#### Supplied data
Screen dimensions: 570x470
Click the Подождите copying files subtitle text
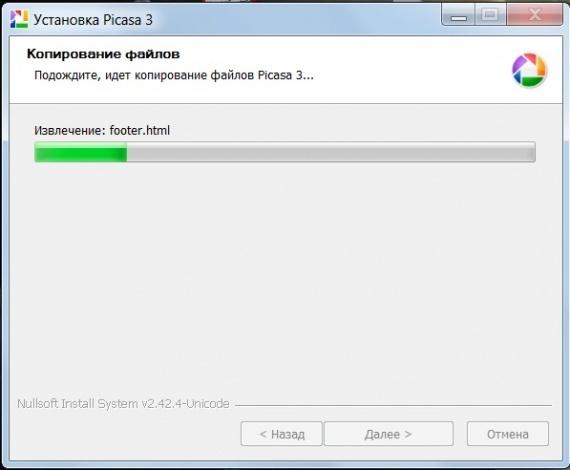[174, 75]
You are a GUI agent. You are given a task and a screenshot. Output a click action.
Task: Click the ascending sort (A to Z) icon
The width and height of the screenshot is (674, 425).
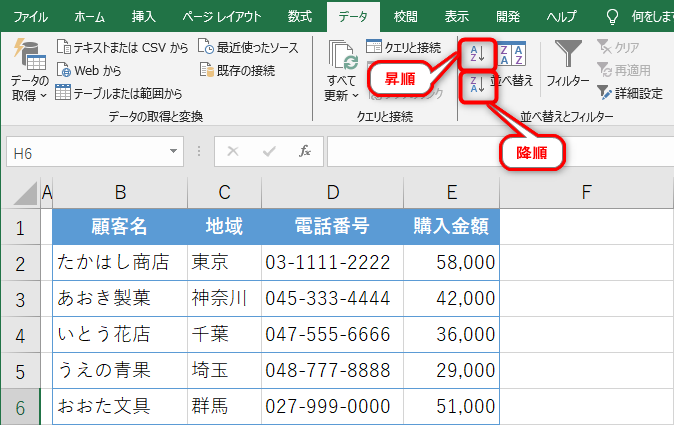[x=476, y=54]
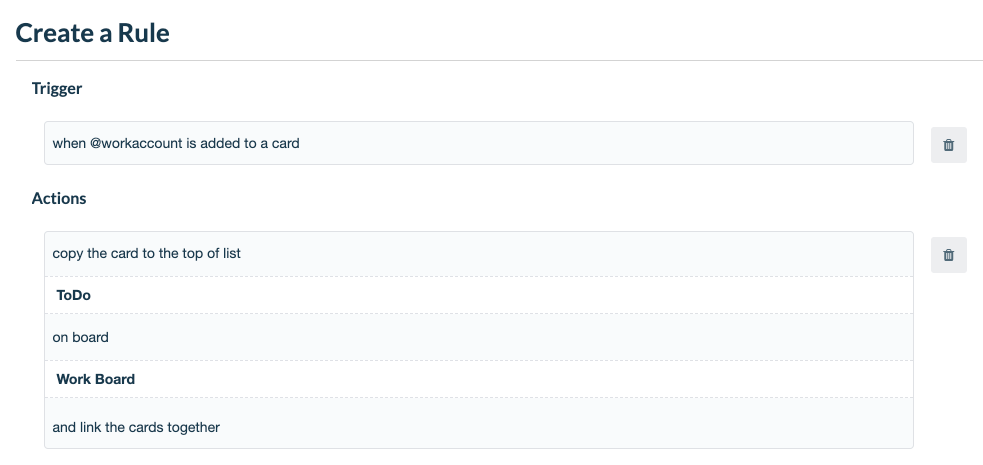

#### What is required
Write out all of the data above again, requests included, adding -145 to every coordinate in the answers. Leave the pictures out.

#### Task answer
Screen dimensions: 570x470
Click the Подождите copying files subtitle text
[29, -70]
You are a GUI agent. You are given a task and a screenshot. Output a click action.
Task: Click the ascending sort (A to Z) icon
The width and height of the screenshot is (674, 425).
[x=331, y=-91]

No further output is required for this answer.